A quem interessa defender a integridade e a credibilidade da imprensa? Apenas os empresários, somente os jornalistas ou unicamente os leitores?
Estamos acostumados a ver o patronato jornalístico insurgindo-se contra os desmandos de certos caudilhos e governos. São rotineiros os protestos pela internet das entidades profissionais e organizações não-governamentais contra as violências sofridas por jornalistas no exercício de sua atividade em todos os cantos do mundo.
E os leitores, onde podem se manifestar? Apenas nas pequenas seções de cartas dos grandes veículos, somente através dos ouvidores ou unicamente na ‘imprensa do leitor’ que ainda não existe?
A liberdade de expressão, o direito à crítica e o exercício de um jornalismo livre de constrangimentos concernem a todos, indistintamente. Trata-se de uma cruzada holística, obrigatoriamente convergente e ampla. É deletério e perigoso aplicar a essas questões os dilemas e conflitos oriundos da luta de classes.
Os sucessivos pedidos de desculpa do New York Times não decorreram das preocupações empresariais do publisher, dos interesses dos acionistas por um balanço mais lucrativo ou das preocupações dos editores e repórteres pela qualidade de suas matérias. Todos perceberam que tanto o jornal como a empresa editora seriam igualmente prejudicados por um racha na credibilidade. A salutar reação não resultou de uma categoria, mas do conjunto de categorias envolvidas na produção do mesmo veículo.
Então, por que razão o patronato espanta-se, esconde-se ou sai dando tamancadas quando surgem críticas à sua incapacidade de controlar os apetites dos departamentos comerciais e financeiros? Por que instruem todos os escalões a não entrar no debate sobre procedimentos jornalísticos? Mais grave de tudo: o que se esconde atrás da arrogância exibida pelos executivos das redações quando suas decisões são publicamente discutidas ou confrontadas?
Esses tabus corporativos (e arrogâncias gremiais) fragilizam e tornam suspeitos os ardores em defesa da integridade da imprensa. Uma instituição que não sabe conviver com a exposição pública, foge das explicações e resguarda-se de qualquer debate não tem o direito de cobrar transparência das demais instituições ou poderes. Faz o papel do fiscal que não admite ser fiscalizado.
Sem espírito crítico
Quando Veja classifica o comentarista esportivo Jorge Kajuru como ‘colecionador de encrencas’ (edição 1.858, pág. 123) está fazendo o jogo dos flagrados pelas denúncias do jornalista (no caso, o governador mineiro Aécio Neves). Esta perspectiva invertida para marginalizar os profissionais intransigentes transige com um dos elementos básicos do jornalismo: a defesa do interesse público.
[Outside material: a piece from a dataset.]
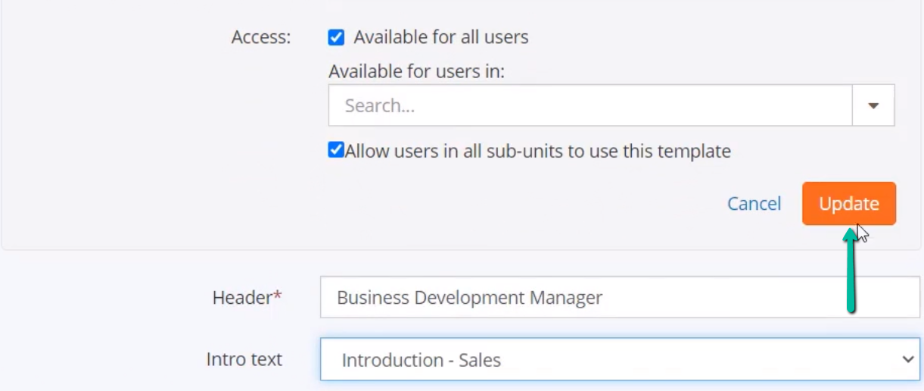Viewport: 924px width, 391px height.
Task: Click the green upward arrow annotation
Action: (851, 269)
Estigmatizar aqueles que levam às últimas conseqüências os compromissos sociais e morais da profissão é uma forma disfarçada de colocar-se contra a profissão. Esta prevaricação pode ser disfarçada no primeiro momento, mas acaba entranhada no espírito da equipe e um dia torna-se procedimento oficial.
Em recente ediçào do Observatório da Imprensa na TV (15/6/04), o jornalista Kajuru reclamou contra o estigma de ‘encrenqueiro’ e denunciou a manipulação imposta ao depoimento que deu à revista. Como castigo vai entrar para a Lista Negra, o tétrico rol de pessoas que não são notícia, não existem. Ou só existem para levar pancada.
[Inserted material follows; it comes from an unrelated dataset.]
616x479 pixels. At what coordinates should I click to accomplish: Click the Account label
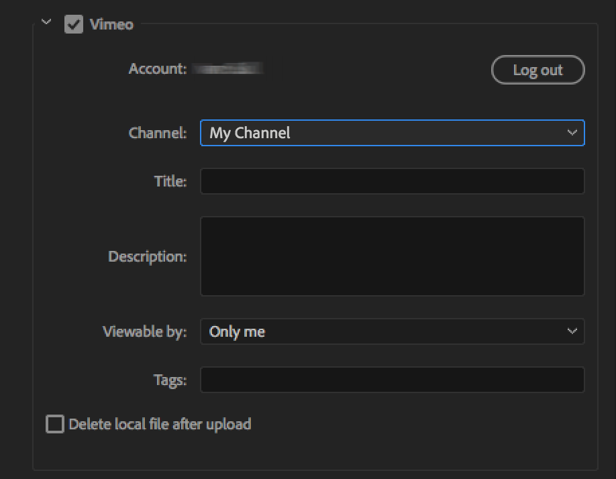click(x=156, y=68)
O que está acontecendo em nossa imprensa é que ela não está mais interessada em valorizar os exemplos profissionais edificantes que ocorrem em suas paróquias simplesmente porque a bravura, o inconformismo e o espírito crítico ameaçam diretamente o conforto daqueles que fizeram a opção pela complacência e pela acomodação.
Já houve tempo em que nas redações os preferidos eram justamente os encrenqueiros. Hoje, premiam-se aqueles que mantêm seus dilemas morais em casa ou, no máximo, os levam até o botequim.
No mais recente mea-culpa do New York Times, os autores admitiram que seus repórteres e editores não foram suficientemente críticos e céticos. Curvaram-se às fontes e induziram a sociedade americana a cometer um dos seus erros mais clamorosos.
A imprensa brasileira passa pela maior crise da história enquanto os seus altos sacerdotes fazem justamente o contrário do que preconizam seus colegas americanos: não querem repórteres e editores desenvolvendo o seu espírito crítico.
Este inconformismo pode contaminar os leitores. Perigoso.